# my newly arrived baby Mosura's



## bettaforu (Sep 6, 2009)

Just picked them up a few hours ago, so not settled in yet. Grabbed these pics...hope to get better ones later. 7 of them came in, so now I have 10, both black and red.


----------



## ShrimpieLove (Apr 26, 2010)

Ohh arent those special!! Lovely! Are they just called mosura or flower/crown? I dont know those very well. 
Verrrry nice!!!!


----------



## RONY11 (Jan 6, 2011)

Congrats Anna they're truly beautiful


----------



## bettaforu (Sep 6, 2009)

thanks Sabrina/Jessi! Yes they are flower heads, I also have crowns and hearts and maro marked ones. I am going to breed them as soon as they are old enough, these are babies. I wanted both colors as I have Mosura females in both colors too.

They will be all going into separate Nano tanks! 

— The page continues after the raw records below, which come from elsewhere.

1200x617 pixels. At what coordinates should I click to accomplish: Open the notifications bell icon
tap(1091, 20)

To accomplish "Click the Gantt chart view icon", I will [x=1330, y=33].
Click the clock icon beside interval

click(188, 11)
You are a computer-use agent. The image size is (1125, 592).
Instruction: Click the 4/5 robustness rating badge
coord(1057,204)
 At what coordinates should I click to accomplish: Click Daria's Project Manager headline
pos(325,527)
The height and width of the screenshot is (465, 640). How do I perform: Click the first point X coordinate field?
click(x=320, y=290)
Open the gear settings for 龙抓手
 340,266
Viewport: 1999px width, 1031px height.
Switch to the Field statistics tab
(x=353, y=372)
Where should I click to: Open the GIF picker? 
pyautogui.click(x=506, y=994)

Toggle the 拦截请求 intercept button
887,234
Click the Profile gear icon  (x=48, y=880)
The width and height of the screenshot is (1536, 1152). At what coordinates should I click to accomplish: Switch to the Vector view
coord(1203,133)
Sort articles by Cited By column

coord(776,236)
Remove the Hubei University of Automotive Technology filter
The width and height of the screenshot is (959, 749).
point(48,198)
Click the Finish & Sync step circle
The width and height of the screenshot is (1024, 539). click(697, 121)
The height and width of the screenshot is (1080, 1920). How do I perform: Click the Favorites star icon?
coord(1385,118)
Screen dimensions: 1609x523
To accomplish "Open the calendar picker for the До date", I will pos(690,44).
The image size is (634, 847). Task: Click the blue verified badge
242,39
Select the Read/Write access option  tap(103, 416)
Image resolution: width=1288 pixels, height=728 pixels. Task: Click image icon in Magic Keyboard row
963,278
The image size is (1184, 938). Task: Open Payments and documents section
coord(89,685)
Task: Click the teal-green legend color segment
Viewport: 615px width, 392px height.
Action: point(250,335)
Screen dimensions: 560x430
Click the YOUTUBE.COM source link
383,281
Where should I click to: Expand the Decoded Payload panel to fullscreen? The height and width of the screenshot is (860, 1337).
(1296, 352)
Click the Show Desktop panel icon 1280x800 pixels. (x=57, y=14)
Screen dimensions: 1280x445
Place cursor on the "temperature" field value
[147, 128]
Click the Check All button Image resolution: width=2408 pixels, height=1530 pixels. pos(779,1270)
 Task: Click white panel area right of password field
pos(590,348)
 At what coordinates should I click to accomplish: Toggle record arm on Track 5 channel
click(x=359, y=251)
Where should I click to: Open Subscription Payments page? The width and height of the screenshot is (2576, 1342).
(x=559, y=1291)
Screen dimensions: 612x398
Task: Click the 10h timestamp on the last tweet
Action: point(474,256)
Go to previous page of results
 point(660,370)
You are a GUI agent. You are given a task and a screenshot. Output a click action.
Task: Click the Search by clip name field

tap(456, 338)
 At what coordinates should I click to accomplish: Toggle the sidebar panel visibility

OH I have some exciting news coming soon.....stay tuned!


----------



## Beijing08 (Jul 19, 2010)

sweet.
I see a lot of cash LOL


----------



## ShrimpieLove (Apr 26, 2010)

Oooo i love exciting news! Keep us posted!! 
What is a maro? Never heard of that type of marking


----------



## Beijing08 (Jul 19, 2010)

ShrimpieLove said:


> Oooo i love exciting news! Keep us posted!!
> What is a maro? Never heard of that type of marking


2 large dots on the head


----------



## novice (Mar 14, 2006)

Nice ones - get them breeding soon.


----------



## mr_bako (Dec 23, 2010)

*breed!*

Good luck xd


----------